Fortunately, the most extreme scintillation index in our work, 25%, implies a phase variance on the Fresnel scale of less than 0.1 rad $^2$ (Equation (6)) which is significant, but would have limited effects in the image plane except for strong sources. Nonetheless, more extended climatology of the small-scale structure in the ionosphere above the Murchison Radio Observatory, as well as more detailed observations to characterise its properties, may be useful in assessing the impact of these irregularities on future instruments such as the SKA-low and guiding future mitigation strategies.

5.3 Future work

We have limited our analysis to a straightforward comparison of median ionospheric scintillation index to existing per-observations metrics of ionospheric activity derived from the same data. Now that variability images have been generated for all these observations, more in-depth investigations would be possible using these data, such as breaking the field of view into subfields for a finer comparison of the refractive shifts and scintillation indices. The refractive shift data, in particular, is an extremely rich dataset which we have averaged down to two numbers per observation. If the distance to the irregularities is known (which can be determined by parallax: Loi et al. 2015c) then these 2D fields of ionospheric gradients allow the structure function of the ionosphere to be determined from the separation of the closest detected sources (a few km) up to the field of view ( ${\sim}100$ km). Ionospheric scintillation provides a measurement on the smallest scale, with the approach of Rioja & Dodson (2022) potentially providing information on intermediate scales.

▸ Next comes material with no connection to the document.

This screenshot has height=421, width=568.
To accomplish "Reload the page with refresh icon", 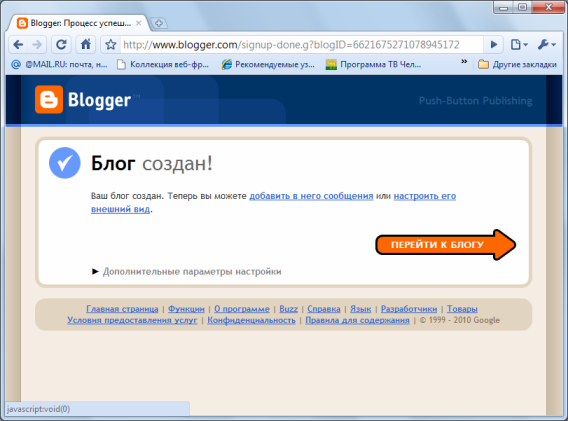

We note that we have not used the full MWA for our scintillation analysis, but only a compact subarray of 36/128 elements. This demonstrates that ionospheric scintillation measurements could be made by instruments with much shorter baselines and less collecting area than the full MWA. For example, SKA-low prototype stations, co-located with the MWA could measure ionospheric scintillation with the significant advantage of all-sky coverage (Sokolowski et al. 2021).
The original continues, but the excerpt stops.